If they succeed, they'll be boldly going where no political party has gone since 2004, when individual donations were dramatically restricted and corporate contributions banned.
Since those political fundraising reforms were implemented, the Conservative party has been the unrivalled king of the fundraising hill, routinely raking in two to four times more money each year than the Grits.
But the Liberals have been closing the gap since Justin Trudeau took the helm in April.
And, while they'll still fall well short of the Tories' total haul for 2013, they're aiming to at least bring in more donations than the ruling party over the last three months of the year.
An intensive 12-day fundraising campaign, which ended Friday, pulled in just over $1 million — a sum that Liberals calculated was necessary to ensure fourth quarter supremacy.
The campaign included pitches from former prime ministers Jean Chretien and Paul Martin, as well as Garneau, erstwhile astronaut and now a Liberal MP.
"If you give, you will be making history as I did when I thundered upwards into the heavens," Garneau said in an email, appealing to supporters to venture "into the unknown."
However, the Tories aren't about to cede the title of champion fundraisers without a fight.
Last week, they launched a "seize the moment" campaign, aimed at raising $2 million by year end.
"The success of our party over the last 10 years has been a result of our ability to consistently raise more money than our opposition," Conservative party president John Walsh said in an email blast to supporters.
"Justin Trudeau and the Liberals have made fundraising their top priority and they are working hard to close the gap.
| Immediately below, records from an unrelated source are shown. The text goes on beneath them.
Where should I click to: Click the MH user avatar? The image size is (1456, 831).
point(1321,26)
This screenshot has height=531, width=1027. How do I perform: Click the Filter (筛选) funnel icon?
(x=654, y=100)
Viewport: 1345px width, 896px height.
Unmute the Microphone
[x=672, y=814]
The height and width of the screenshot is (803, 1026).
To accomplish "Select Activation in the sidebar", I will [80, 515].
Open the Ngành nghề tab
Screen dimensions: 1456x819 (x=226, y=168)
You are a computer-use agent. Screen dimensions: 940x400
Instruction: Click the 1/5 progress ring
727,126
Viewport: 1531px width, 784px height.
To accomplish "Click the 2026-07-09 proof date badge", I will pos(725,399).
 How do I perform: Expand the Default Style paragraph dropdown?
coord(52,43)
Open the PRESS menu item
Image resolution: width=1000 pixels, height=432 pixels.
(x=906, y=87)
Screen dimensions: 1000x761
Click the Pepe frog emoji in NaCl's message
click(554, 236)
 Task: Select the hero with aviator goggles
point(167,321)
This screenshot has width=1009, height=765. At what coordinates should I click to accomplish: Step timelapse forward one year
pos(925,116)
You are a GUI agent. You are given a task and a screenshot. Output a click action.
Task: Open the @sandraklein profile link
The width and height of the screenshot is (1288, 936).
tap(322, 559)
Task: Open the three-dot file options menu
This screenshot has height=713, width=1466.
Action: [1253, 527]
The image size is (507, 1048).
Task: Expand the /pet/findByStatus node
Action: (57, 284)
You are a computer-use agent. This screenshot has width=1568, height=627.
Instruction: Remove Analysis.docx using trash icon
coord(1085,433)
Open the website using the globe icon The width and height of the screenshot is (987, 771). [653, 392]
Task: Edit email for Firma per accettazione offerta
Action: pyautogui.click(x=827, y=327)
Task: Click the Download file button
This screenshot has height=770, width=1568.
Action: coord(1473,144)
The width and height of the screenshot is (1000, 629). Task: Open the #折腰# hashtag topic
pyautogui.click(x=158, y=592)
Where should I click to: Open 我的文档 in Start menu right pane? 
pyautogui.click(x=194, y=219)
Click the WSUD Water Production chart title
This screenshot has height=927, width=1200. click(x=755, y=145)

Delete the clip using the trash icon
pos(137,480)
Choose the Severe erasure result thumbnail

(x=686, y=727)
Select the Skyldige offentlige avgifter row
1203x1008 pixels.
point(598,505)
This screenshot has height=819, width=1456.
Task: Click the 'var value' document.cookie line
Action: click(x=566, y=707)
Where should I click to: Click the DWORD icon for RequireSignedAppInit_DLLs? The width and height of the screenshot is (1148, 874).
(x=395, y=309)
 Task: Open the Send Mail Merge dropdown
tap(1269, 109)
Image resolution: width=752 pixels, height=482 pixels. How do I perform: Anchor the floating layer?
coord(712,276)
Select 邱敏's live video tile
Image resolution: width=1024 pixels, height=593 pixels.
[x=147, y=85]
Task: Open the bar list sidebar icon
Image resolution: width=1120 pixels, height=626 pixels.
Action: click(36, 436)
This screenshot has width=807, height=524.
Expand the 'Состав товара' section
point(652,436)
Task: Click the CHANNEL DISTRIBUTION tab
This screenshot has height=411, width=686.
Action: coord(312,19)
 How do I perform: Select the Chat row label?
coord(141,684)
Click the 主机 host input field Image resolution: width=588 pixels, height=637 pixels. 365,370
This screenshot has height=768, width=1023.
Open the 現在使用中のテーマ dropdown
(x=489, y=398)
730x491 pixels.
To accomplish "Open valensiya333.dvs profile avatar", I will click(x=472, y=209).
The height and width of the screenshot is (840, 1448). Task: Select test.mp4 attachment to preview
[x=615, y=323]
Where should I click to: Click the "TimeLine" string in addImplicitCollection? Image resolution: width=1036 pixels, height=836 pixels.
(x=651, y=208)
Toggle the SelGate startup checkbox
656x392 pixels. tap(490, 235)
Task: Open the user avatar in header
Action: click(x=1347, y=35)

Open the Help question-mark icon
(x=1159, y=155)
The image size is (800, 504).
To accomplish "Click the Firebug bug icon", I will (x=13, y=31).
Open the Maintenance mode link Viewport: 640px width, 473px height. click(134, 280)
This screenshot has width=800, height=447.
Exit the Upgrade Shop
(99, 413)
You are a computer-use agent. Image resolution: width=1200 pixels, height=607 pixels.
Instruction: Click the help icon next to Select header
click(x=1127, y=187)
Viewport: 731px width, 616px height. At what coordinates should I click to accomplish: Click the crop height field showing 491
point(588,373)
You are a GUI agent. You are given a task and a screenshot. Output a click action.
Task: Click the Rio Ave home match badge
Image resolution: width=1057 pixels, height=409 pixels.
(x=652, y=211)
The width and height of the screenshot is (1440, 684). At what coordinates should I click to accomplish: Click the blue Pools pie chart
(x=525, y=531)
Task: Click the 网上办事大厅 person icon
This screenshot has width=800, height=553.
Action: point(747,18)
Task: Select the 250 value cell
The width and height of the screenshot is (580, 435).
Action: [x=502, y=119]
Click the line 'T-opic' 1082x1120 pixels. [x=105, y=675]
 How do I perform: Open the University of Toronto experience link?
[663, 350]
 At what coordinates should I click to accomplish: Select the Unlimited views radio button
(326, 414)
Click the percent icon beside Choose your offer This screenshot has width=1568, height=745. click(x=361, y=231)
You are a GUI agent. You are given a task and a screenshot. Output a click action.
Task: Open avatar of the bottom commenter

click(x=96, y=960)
We cannot let that happen."
Liberal national director Jeremy Broadhurst acknowledged his party can't be absolutely certain that the "million dollars for change" campaign will vault the Liberals ahead of the Tories. The calculation that an additional $1 million would do the trick was based on what the Grits had already raised in October and November and "an educated projection based on past trends" of what the Conservatives were likely to raise over the same period, he said.
That suggests the Liberals are looking at a total of at least $5 million in the fourth quarter — which is what the Tories raised over the last three months of 2012.
"We have set ourselves a goal of trying to surpass the Conservatives in total amount raised in the fourth quarter," Broadhurst said.
"It's an ambitious goal — and something that we have not done in the new fundraising era — that we may not make this time. But it is crucial that we close that fundraising gap in order to level the playing field and this campaign was a key part of this effort."
In a "handwritten" thank you note from Trudeau, emailed to supporters on Sunday, the leader said the party didn't try to figure out if raising $1 million in 12 days was "doable."
"We just flat-out asked you to make something extraordinary happen - and you did."
Still, a fourth quarter fundraising victory won't be enough to vault the Grits ahead of the Conservatives for 2013 as a whole.
Financial reports filed with Elections Canada show that the Conservatives raised $12.8 million from January to the end of September. The Liberals raised $6.9 million and the NDP $4.5 million.
Both the Tories and the NDP were down slightly from the same period last year while the Liberals were up by $1.4 million.
Liberals are particularly pleased that, for the first time, they had more individual contributors than the Conservatives in both the second and third quarters this year — 38,000 and 30,000 respectively, compared to 30,400 and 29,000 for the Tories.
Indeed, the Liberals more than doubled the number of individual contributors in the first nine months of 2013 over the same period last year, while the Conservative and NDP numbers dropped slightly.
"I'm extremely proud of the kind of fundraising we're doing. We're reaching out to small donations," Trudeau said in an interview last week.
Contributors are not just giving money, he added; they're giving their time.
"We have developed a culture of volunteerism ... that we're incredibly proud of. We are drawing in people to make phone calls, to reach out, to go door to door, to organize, to be part of a political process at a time when cynicism has never been higher," Trudeau said.
"For me, money is a piece of it but recruiting volunteers is every bit as important, if not more."